# Whitening with PCA and ZCA

## Introduction

Whitening (also known as sphering) is a linear transformation used for decorrelating signals. Applied to EEG, this means that the original channel time series (which tend to be highly correlated) are transformed into uncorrelated signals with identical variances. The term whitening is derived from white noise (which in turn draws its name from white light), which consists of serially uncorrelated samples. Whitening thus transforms a random vector into a white noise vector with uncorrelated components.

Theoretically, there are infinitely many possibilities to perform a whitening transformation. We will explore two popular whitening methods in more detail, namely principal component analysis (PCA) and zero-phase component analysis (ZCA), which was introduced by Bell and Sejnowski (1997). These methods are commonly used in EEG/MEG analysis as a preprocessing step prior to independent component analysis (ICA) (see this previous post on how to remove ocular artifacts with ICA). If you want to delve into the matter more deeply, Kessy et al. (2018) discuss even more possible whitening methods.

Mathematically, whitening transforms a random vector $\mathbf{x}$ (the original EEG channel time series) into a random vector $\mathbf{z}$ using a whitening matrix $\mathbf{W}$:

$$\mathbf{z} = \mathbf{W} \mathbf{x}$$

Importantly, the original covariance matrix $\text{cov}(\mathbf{x}) = \mathbf{\Sigma}$ becomes $\text{cov}(\mathbf{z}) = \mathbf{I}$ after the transformation – the identity matrix. This means that all components of $\mathbf{z}$ have unit variance and all correlations have been removed.

## Toy data

To illustrate the differences between PCA and ZCA whitening, let’s create some toy data. Specifically, we generate 1000 samples of two correlated time series $x_1$ and $x_2$.

import numpy as np
import matplotlib.pyplot as plt

np.random.seed(1)
mu = [0, 0]
sigma = [[5, 4], [4, 5]]  # must be positive semi-definite
n = 1000
x = np.random.multivariate_normal(mu, sigma, size=n).T


The two time series are stored in the NumPy array x of shape (2, 1000).
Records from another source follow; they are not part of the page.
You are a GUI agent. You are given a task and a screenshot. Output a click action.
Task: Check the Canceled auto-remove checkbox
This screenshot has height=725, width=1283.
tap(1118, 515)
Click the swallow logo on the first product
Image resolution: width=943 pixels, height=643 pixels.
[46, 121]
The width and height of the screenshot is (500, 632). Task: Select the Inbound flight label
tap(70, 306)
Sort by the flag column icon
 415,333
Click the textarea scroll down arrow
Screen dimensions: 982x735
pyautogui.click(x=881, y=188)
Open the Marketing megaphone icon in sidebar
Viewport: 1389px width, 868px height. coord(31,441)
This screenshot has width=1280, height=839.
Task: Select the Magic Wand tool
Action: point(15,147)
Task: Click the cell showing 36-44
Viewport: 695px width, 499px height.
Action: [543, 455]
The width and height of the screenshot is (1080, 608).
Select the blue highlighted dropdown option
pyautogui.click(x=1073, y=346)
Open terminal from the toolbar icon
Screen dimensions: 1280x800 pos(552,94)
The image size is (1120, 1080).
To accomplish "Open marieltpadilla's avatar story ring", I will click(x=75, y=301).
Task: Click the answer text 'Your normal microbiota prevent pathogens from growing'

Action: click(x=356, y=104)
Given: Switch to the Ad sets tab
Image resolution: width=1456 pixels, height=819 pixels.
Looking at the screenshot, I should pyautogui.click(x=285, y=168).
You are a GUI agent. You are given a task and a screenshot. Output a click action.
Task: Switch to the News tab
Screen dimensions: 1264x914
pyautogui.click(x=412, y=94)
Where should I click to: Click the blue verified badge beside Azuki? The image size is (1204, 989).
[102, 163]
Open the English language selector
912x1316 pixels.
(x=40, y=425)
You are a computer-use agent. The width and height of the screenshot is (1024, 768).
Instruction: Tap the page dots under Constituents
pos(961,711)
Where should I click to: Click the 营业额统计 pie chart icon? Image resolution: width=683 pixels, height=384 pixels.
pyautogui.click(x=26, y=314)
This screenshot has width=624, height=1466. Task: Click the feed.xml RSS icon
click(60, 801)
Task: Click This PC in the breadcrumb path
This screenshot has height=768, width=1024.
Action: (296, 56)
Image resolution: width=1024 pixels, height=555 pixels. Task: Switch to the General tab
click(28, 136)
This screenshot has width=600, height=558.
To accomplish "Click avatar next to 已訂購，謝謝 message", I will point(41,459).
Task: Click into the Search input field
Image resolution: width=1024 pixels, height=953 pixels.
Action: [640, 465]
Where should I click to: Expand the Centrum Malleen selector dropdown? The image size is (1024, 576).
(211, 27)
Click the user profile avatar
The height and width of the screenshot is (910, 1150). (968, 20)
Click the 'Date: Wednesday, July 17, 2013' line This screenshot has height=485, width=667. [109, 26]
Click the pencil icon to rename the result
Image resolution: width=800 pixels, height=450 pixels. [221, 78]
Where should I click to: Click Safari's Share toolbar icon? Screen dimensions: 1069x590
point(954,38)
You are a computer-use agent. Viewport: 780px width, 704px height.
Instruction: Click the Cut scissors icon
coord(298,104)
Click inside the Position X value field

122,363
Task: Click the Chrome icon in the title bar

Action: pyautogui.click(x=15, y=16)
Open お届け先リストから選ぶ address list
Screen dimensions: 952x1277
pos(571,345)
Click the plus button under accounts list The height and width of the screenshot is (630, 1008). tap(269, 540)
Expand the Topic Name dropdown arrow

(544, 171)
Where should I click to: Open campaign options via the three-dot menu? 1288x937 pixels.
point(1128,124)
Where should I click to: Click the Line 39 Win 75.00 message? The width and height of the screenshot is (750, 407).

For visualization purposes that will become clear in a moment, we determine the 20 most extreme values and denote their indices as set1 (the indices of the remaining data points are stored in set2):

set1 = np.argsort(np.linalg.norm(x, axis=0))[-20:]
set2 = list(set(range(n)) - set(set1))


Let’s now plot all values of $x_1$ versus their corresponding values of $x_2$.

fig, ax = plt.subplots()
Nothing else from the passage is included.